PROBLEM DESCRIPTION. Using the records below, output the stretch that opens with the line containing "[Participar de atividades" and closes with the line containing "Entrar (250, 62)", exactly and including both lines, with nothing more.

╭─ PROVIDED RECORDS

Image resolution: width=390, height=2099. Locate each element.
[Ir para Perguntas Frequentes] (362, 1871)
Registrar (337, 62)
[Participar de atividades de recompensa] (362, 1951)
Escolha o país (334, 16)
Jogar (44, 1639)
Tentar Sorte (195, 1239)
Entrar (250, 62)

╰─
╭─ PROVIDED RECORDS

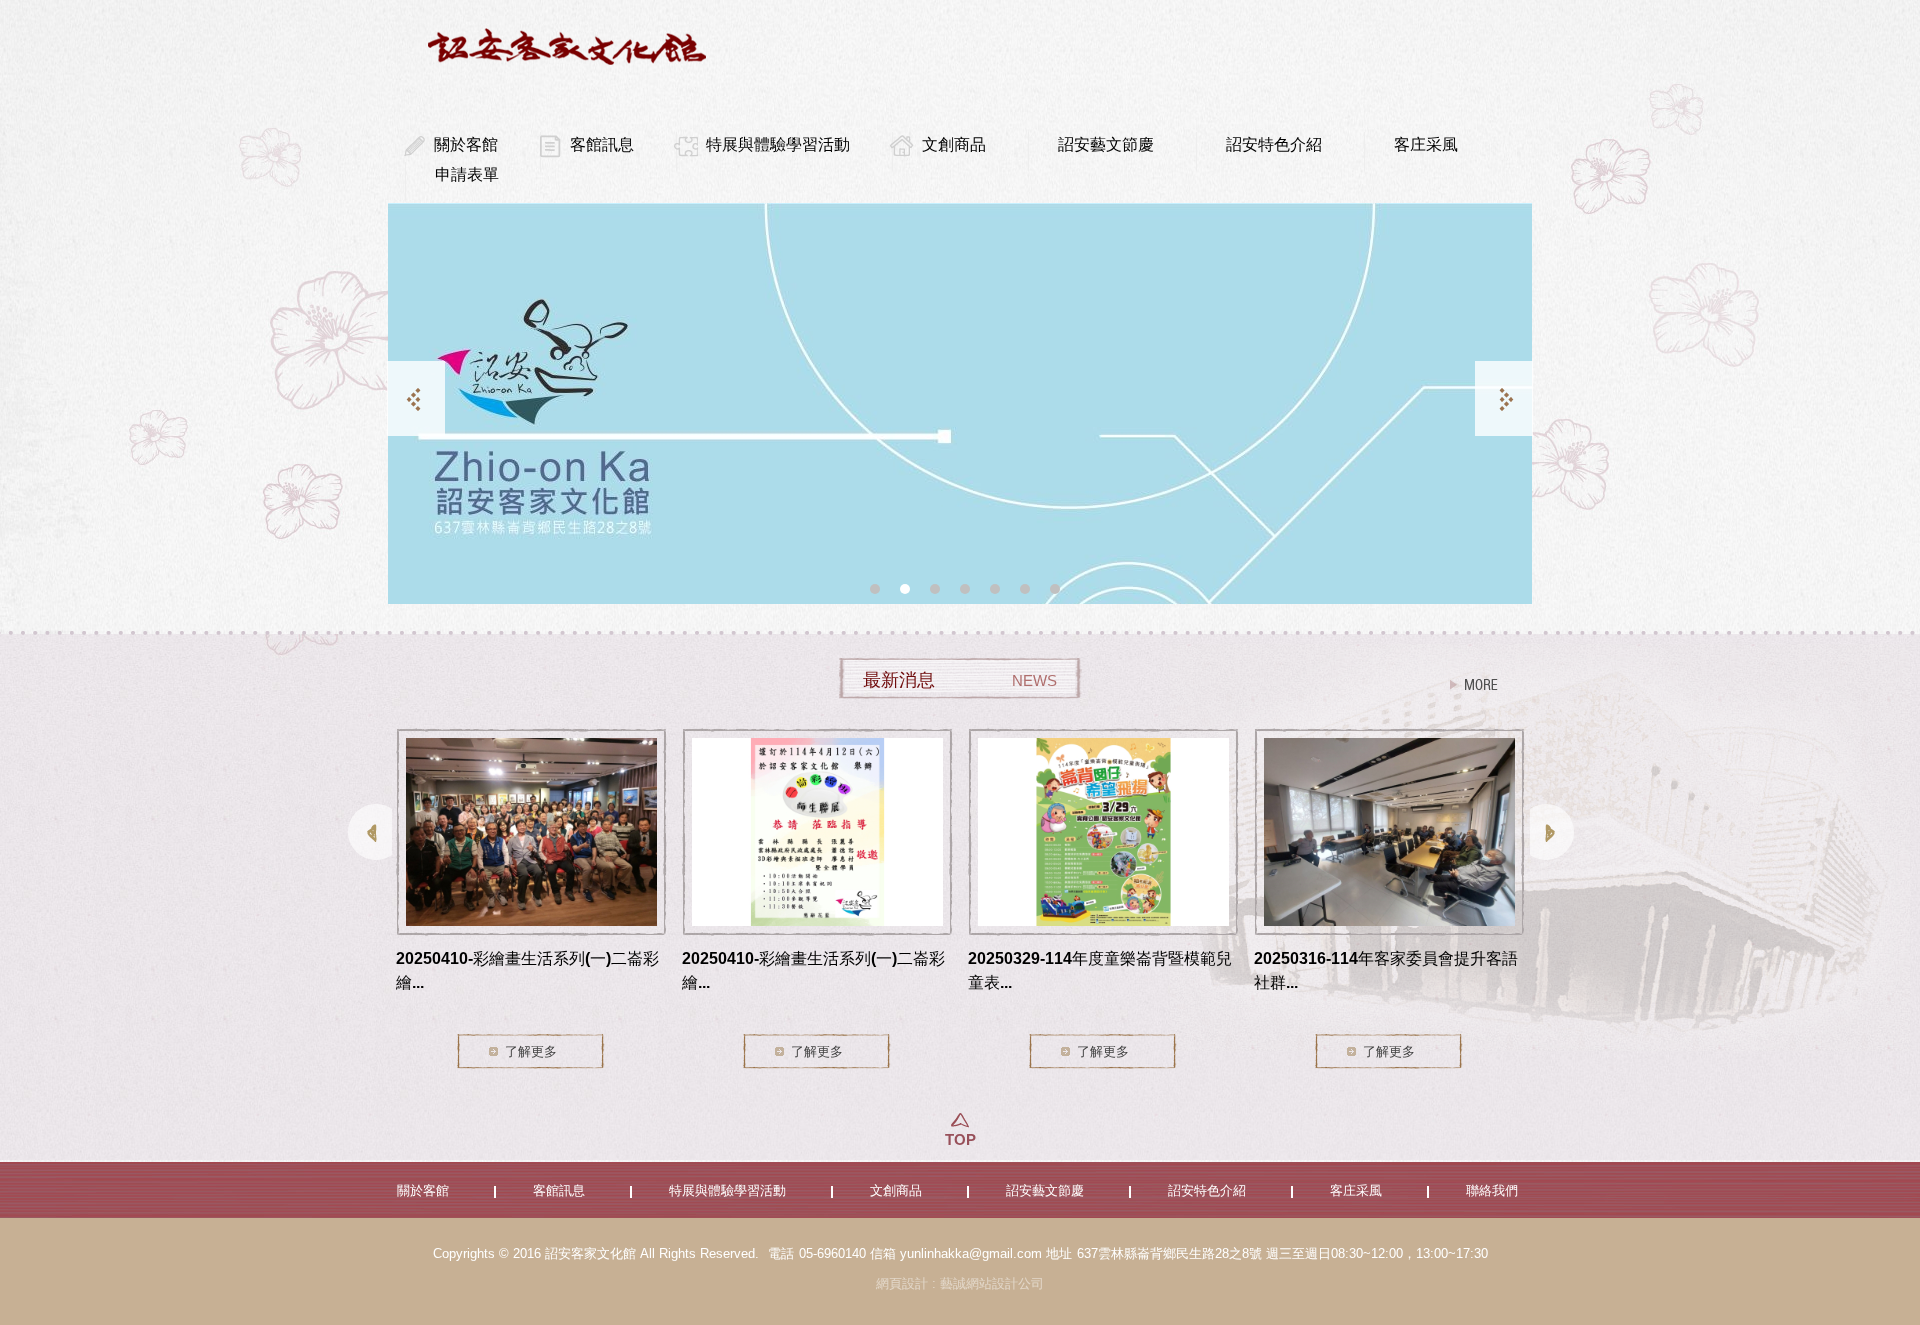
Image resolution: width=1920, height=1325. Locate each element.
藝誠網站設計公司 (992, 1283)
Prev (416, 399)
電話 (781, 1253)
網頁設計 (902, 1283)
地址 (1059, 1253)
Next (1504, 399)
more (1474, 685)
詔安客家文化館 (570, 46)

╰─

RESULT.
[Participar de atividades de recompensa] (362, 1951)
Escolha o país (334, 16)
Jogar (44, 1639)
Tentar Sorte (195, 1239)
Entrar (250, 62)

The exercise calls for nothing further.